Additional cessation treatments have also been explored. For example, a systematic review and meta-analysis on the effect of mindfulness meditation looked at 10 randomized trials and found no statistically significant effect on abstinence rates or the number of cigarettes per day (Maglione et al., 2017). A similar study looked at financial incentives compared to e-cigs or NRT. Over 6,000 adult smokers were randomized to one of four groups: free NRT or pharmaceuticals with secondary e-cigs (if desired), free e-cigs, or two different financial incentive programs (reward versus deposit) for smoking cessation. Both financial incentive groups were also offered free NRT or pharmaceuticals with a secondary free e-cig (if desired). The results showed only 80 confirmed cases of abstinence. Abstinence rates were significantly higher in the financial incentive groups (2% and 2.9%) versus the usual-care group (0.1%) (Halpern et al., 2018). A systematic review and meta-analysis including 22 studies looking at the effectiveness of financial incentives on smoking cessation showed that financial incentives are particularly beneficial in specific groups of people, including those who have unmet financial needs, those who are pregnant or recent postpartum, or those who respond well to external rewards or whose threshold is high for behavior change (Siersbaek et al., 2024).

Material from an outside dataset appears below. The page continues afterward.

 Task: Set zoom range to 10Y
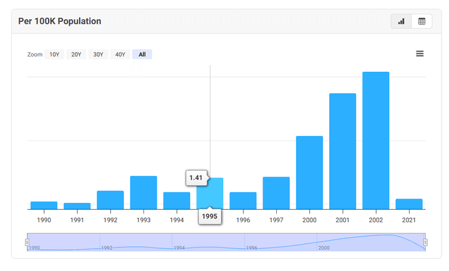[54, 54]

The APRN's Role in Smoking Cessation
According to the HHS (2020), 4 out of every 9 adult cigarette smokers who saw a health care professional did not receive smoking cessation advice during the past year. Even brief advice to quit (typically under 3 minutes) from a clinician improves cessation rates and is highly cost-effective. APRNs have a responsibility to educate patients on the health consequences of tobacco use and the health benefits of quitting. APRNs working with children and adolescents should offer preventative counseling, as preventing tobacco use among youth is critical to ending the tobacco epidemic. APRNs should integrate cessation discussions and interventions into patient encounters where appropriate, as they are well-positioned to facilitate increased access to treatments. Through environments that encourage patients to quit smoking and interventions that make quitting easier, patients are more likely to be receptive to information and take their health care provider’s concerns seriously (HHS, 2020).